An alternate way to write this mutual recursion is:
spec fn is_even(i: int) -> bool
decreases abs(i), 0int,
{
if i == 0 {
true
} else if i > 0 {
is_odd(i - 1)
} else {
is_odd(i + 1)
}
}
spec fn is_odd(i: int) -> bool
decreases abs(i), 1int,
{
!is_even(i)
}
proof fn even_odd_mod2(i: int)
ensures
is_even(i) <==> i % 2 == 0,
is_odd(i) <==> i % 2 == 1,
decreases abs(i),
{
reveal_with_fuel(is_odd, 2);
if i < 0 {
even_odd_mod2(i + 1);
}
if i > 0 {
even_odd_mod2(i - 1);
}
}
fn test_even() {
proof {
reveal_with_fuel(is_even, 21);
}
assert(is_even(10));
}
fn test_odd() {
proof {
reveal_with_fuel(is_odd, 22);
}
assert(!is_odd(10));
}
In this alternate version, the recursive call !is_even(i) doesn’t
decrease abs(i), so we can’t just use abs(i) as the decreases clause by itself.
However, we can employ a trick with lexicographic ordering.

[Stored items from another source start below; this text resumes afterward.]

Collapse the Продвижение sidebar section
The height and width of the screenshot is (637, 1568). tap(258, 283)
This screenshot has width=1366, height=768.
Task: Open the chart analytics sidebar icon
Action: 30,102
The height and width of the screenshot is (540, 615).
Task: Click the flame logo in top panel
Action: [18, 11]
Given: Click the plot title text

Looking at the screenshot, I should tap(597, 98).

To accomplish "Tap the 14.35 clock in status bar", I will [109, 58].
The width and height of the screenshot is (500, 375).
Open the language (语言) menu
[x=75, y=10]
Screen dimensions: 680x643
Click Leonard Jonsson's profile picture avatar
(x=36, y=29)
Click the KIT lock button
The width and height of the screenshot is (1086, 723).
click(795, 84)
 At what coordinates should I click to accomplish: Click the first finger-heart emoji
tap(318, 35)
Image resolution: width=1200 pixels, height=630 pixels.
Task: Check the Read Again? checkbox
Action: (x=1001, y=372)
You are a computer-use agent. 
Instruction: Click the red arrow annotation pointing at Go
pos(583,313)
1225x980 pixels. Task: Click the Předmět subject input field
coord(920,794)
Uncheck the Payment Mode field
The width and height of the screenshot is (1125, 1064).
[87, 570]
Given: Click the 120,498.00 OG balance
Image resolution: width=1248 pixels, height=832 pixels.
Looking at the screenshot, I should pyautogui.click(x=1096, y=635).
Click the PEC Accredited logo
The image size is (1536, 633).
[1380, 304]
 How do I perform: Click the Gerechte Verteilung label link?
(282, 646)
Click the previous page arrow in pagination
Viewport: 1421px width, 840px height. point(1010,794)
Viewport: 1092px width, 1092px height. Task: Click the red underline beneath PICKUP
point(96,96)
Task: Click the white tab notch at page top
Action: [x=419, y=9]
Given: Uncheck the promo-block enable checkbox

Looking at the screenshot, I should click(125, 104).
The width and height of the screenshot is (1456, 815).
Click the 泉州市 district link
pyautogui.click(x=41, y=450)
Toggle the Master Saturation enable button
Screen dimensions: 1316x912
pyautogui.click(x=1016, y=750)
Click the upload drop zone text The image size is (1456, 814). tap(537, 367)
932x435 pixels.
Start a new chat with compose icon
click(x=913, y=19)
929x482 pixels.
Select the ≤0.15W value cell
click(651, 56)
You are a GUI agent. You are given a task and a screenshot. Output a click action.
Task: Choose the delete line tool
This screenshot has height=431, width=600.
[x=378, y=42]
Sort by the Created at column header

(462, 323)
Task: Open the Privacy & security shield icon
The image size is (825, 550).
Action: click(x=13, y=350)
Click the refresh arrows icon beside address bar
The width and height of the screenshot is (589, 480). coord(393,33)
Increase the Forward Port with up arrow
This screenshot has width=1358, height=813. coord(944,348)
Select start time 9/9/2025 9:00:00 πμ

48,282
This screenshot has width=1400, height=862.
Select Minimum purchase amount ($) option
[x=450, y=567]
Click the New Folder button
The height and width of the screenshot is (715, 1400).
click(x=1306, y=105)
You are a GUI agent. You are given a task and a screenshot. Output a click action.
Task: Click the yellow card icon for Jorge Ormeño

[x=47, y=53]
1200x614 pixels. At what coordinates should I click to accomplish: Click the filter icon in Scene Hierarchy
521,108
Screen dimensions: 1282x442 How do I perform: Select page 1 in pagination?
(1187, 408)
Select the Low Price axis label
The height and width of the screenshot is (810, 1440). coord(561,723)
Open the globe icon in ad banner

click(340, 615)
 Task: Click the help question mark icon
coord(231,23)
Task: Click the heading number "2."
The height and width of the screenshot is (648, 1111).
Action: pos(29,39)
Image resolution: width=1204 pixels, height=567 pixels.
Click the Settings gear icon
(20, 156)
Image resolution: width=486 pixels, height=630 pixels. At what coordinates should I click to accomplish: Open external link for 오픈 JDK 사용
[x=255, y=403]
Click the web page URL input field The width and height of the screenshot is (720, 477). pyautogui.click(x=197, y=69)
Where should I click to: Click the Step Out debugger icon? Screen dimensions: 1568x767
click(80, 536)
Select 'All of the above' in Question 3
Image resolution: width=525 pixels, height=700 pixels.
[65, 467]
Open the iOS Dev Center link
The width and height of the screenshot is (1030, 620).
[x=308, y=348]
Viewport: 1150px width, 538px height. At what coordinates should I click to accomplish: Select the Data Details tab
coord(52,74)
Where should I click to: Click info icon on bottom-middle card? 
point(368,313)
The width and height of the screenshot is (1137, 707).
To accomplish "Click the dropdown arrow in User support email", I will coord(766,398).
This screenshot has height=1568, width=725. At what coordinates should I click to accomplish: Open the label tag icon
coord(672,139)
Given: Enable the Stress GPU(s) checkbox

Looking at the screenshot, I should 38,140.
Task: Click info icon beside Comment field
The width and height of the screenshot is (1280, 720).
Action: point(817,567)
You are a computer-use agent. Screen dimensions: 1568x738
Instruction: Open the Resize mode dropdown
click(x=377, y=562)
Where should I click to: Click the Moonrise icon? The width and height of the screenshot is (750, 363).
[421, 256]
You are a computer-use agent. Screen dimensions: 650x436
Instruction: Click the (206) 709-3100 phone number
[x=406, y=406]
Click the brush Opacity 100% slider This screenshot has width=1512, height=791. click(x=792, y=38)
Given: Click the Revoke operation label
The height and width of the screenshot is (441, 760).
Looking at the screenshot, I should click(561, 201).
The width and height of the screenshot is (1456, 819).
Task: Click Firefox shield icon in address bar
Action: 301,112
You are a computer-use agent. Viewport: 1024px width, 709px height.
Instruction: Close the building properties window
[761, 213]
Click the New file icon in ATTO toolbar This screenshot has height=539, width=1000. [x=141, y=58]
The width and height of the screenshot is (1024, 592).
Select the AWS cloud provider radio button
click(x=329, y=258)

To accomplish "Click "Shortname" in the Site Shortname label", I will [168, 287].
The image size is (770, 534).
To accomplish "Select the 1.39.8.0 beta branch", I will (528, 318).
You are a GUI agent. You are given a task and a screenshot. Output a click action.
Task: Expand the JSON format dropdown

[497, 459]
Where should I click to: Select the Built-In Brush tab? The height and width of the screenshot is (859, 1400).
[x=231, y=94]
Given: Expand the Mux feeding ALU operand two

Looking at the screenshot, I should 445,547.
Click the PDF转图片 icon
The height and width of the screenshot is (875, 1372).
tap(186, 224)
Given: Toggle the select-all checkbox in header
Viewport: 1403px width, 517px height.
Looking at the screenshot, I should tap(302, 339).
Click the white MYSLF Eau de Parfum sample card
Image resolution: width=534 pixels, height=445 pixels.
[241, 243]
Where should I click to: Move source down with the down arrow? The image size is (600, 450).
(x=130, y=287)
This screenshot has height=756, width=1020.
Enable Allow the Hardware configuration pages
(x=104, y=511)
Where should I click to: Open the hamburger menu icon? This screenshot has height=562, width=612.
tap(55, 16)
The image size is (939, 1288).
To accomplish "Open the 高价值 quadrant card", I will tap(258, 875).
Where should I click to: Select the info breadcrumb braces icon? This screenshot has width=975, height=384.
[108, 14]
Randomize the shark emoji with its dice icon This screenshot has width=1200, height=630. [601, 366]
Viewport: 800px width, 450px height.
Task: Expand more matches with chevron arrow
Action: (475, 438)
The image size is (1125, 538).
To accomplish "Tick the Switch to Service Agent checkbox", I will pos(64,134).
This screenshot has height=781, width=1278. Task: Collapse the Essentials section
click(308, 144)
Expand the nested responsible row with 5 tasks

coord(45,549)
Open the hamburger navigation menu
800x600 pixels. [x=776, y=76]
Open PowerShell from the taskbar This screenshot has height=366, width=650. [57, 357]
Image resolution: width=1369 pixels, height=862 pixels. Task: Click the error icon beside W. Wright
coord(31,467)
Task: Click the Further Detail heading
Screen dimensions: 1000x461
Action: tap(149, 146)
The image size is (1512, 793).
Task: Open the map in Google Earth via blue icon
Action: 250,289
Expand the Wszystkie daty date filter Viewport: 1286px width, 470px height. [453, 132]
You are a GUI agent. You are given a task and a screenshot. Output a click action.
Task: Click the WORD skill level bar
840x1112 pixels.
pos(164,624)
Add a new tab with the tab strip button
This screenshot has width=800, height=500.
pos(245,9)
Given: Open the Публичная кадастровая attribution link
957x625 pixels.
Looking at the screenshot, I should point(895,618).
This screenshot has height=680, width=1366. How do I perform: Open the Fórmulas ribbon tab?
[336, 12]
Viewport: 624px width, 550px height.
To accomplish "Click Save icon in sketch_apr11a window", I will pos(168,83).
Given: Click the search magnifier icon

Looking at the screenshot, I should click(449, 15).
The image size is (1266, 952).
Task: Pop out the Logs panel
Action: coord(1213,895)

If we write decreases abs(i), 1,
then the call to !is_even(i) keeps the first expression abs(i) the same,
but decreases the second expression from 1 to 0,
which satisfies the lexicographic requirements for decreasing.
The call is_odd(i - 1) also obeys lexicographic ordering,
since it decreases the first expression abs(i),
which allows the second expression to increase from 0 to 1.